そしてふいっと目をそらして聞こえないふりをする、子供ですかあなたは、なお兄様も初めて見ました。いつもは、あなたは本当に十八歳ですか、なのに。
エカテリーナはアレクセイに歩みより、兄の手を取った。
「お兄様、わたくし、行ってみとうございます。ユールノヴァの娘として、我が家が統べる地をこの目で見て、理解したいのです。お兄様のお役に立てるように」
「閣下、閣下のご予定がこうなった以上、山岳神殿への参拝はお嬢様にお願いするしかございません。代参は閣下に近いお立場の方でなければ神々への礼を失すると、ご存知のはず」
「……わかっている」
妹と、ノヴァクから連打を浴びて、アレクセイはふっと嘆息する。そして、エカテリーナの手を握り返した。
「すまない、ただの私のわがままだ。お前が城を出れば、朝、挨拶を交わすこともなくなると思うと……。
いや、たとえ言葉を交わすことがなかろうと、姿を見ることさえなかろうとも、朝目覚めた時、いつも思うんだ。同じ城の中にお前がいると。それを思えば、心が温かくなる。

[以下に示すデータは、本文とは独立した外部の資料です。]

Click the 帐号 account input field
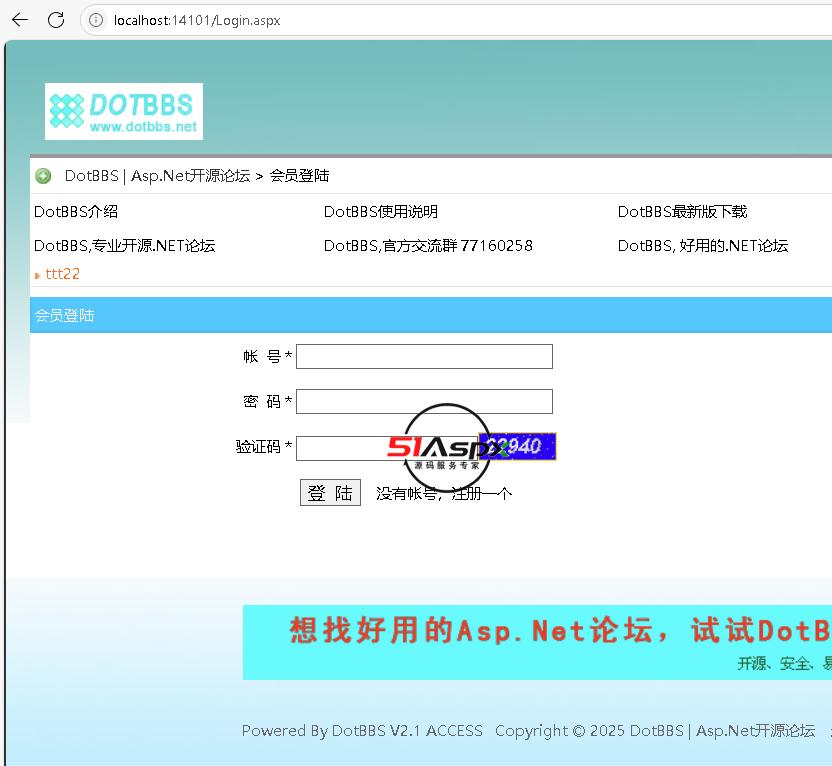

だから、お前がいなくなってしまうのは辛い。いつも私の側にいてほしいと、そう願ってしまう」
「お兄様……」
はいわかりました私はどこにも行きませ――。
「それほど大切な妹君であればこそ、代参をお願いする意義をお考えください」
アレクセイの嘆きに流されることなく、ノヴァクがいかめしく言う。
「お嬢様が山岳神殿への代参を果たされれば、閣下に次ぐお立場として、神々からも承認を得たと言えましょう。また、昨夜の祝宴で主要な者たちへのお披露目は済んだとはいえ、領民たちには、閣下に妹君がおられることすら知らない者が多数おります。お嬢様の存在を広く知らしめる、よい機会とお考えください」
「山岳神殿へお嬢様がお出ましになるなら、アイザック博士とお会いになる、よい機会にもなりますね。博士は旧鉱山にいらっしゃいます。お嬢様、山岳神殿は旧鉱山のすぐ側なのです」
ノヴァクに続いて、アーロンも言う。その言葉に、エカテリーナははたと思い出した。
「それでしたらわたくし、アイザック大叔父様にお渡ししたい物がございますの」
今朝届いたばかりの、大きな荷物。
「わたくしのガラス工房で作らせていた物が、さきほど届いたのですわ。学術研究に、役立てていただきたい物なのです」
送り主の名はエゴール・トマ。エカテリーナがガラスペン作成のために購入したガラス工房に、畑違いの眼鏡工房から転職してきたレンズ職人。
エカテリーナが頼んでいた、顕微鏡の改良品ができたと送ってきたのだ。もともとエカテリーナは、高名な学者である大叔父アイザックに顕微鏡を使ってみてもらい、使用感を聞きたいと思っていて、改良品ができたら領地に送るよう頼んでいたのだった。
「我が妹は、また興味深いものを作り出したようだ」
笑って、アレクセイは妹の髪を撫でる。
「わかった。お前がそう望むなら、山岳神殿への参拝を頼もう。大叔父様に会って、その顕微鏡を渡しておいで」
「ありがとう存じますわ、お兄様。嬉しゅうございます。たとえ離れても、わたくしの心はいつもお兄様のお側にありますこと、お忘れにならないでくださいまし」
「ああ、その言葉を心のよすがにして待とう。だから、早く帰ってきてくれ」
そう言ったアレクセイだが、その後も四度、愁嘆場を繰り返すことになったのだった。